Speaking of Ulysses, if I may digress for a moment….just this morning I found this fascinating article by Nigel Beale on how the book arrived in the United States:
The first copies of James Joyce’s Ulysses to enter the U.S. came via Windsor, Ontario. The books were printed in Paris and mailed by Ernest Hemingway to a friend in Windsor who worked for the Curtis Publishing in Detroit.
The friend, a reporter named Barney Braverman whom Hemingway had met during his days either in Toronto or Chicago (found references citing both), commuted from Detroit to Windsor each day on the ferry. Braverman apparently lived on Chatham Street in a house kitty-corner to the back of what is today The Windsor Star building. Once the smuggling plan was devised, 40 copies of the novel, published by Sylvia Beach owner of the Shakespeare & Co. bookstore, were sent over from Paris…” For the entire article, see: http://literarytourist.com/2013/06/first-copies-of-joyces-ulysses-smuggled-into-u-s-via-windsor-ontario/?goback=%2Egde_108740_member_246524232
How devious we book-lovers can be when need dictates. And kudos to Ernest for his part in bringing Joyce to the U.S.!

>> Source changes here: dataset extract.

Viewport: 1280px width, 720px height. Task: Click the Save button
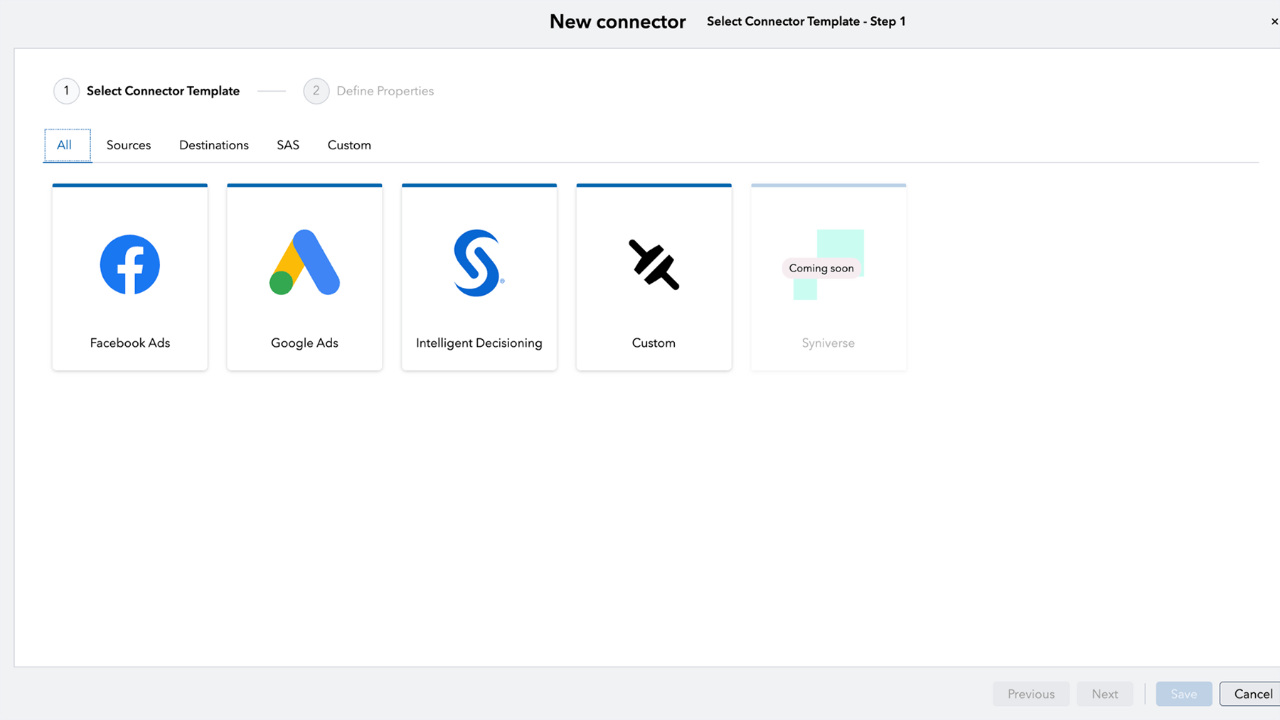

I also have been fortunate to meet, via the internet, new friends both here in U.S. and abroad. This past week I sold a T.S. Eliot (signed) book to a professor from the University of Kansas. Come to find out, he’s recently published a book on Alexander Pope – which, being a HUGE fan of Pope’s, I turned around and promptly purchased. And just this morning I sold a first edition Sylvia Plath to a fellow bookseller in London. The internet, reviled as it sometimes is (and in certain circumstances deservedly so) has enabled me to connect with those literally around the globe, which never would have been possible prior to George Stibitz, Steve Jobs and Bill Gates.

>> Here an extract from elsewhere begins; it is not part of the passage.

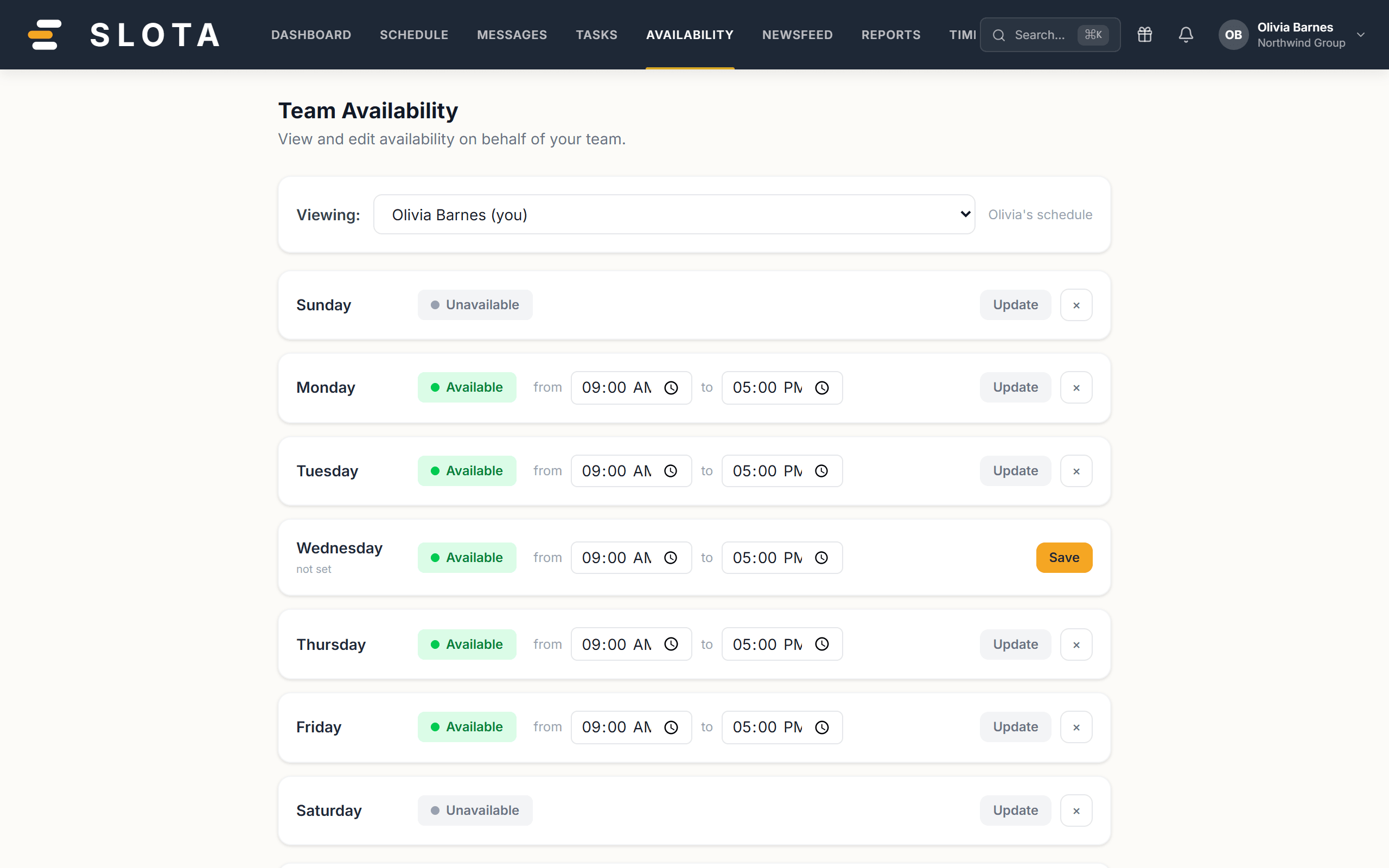The image size is (1389, 868).
Task: Update Monday availability
Action: tap(1015, 387)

Each day has been different, each day has been filled with the joy of working with books, the joy of being surrounded by others who also love books. Many of the days have also had some challenges, but we’re tackling those as they come and hopefully with a smile.
And so, friends far and wide – let’s raise our collective glasses and offer a resounding cheer for bookstores, booksellers, and the joy they each bring to their communities!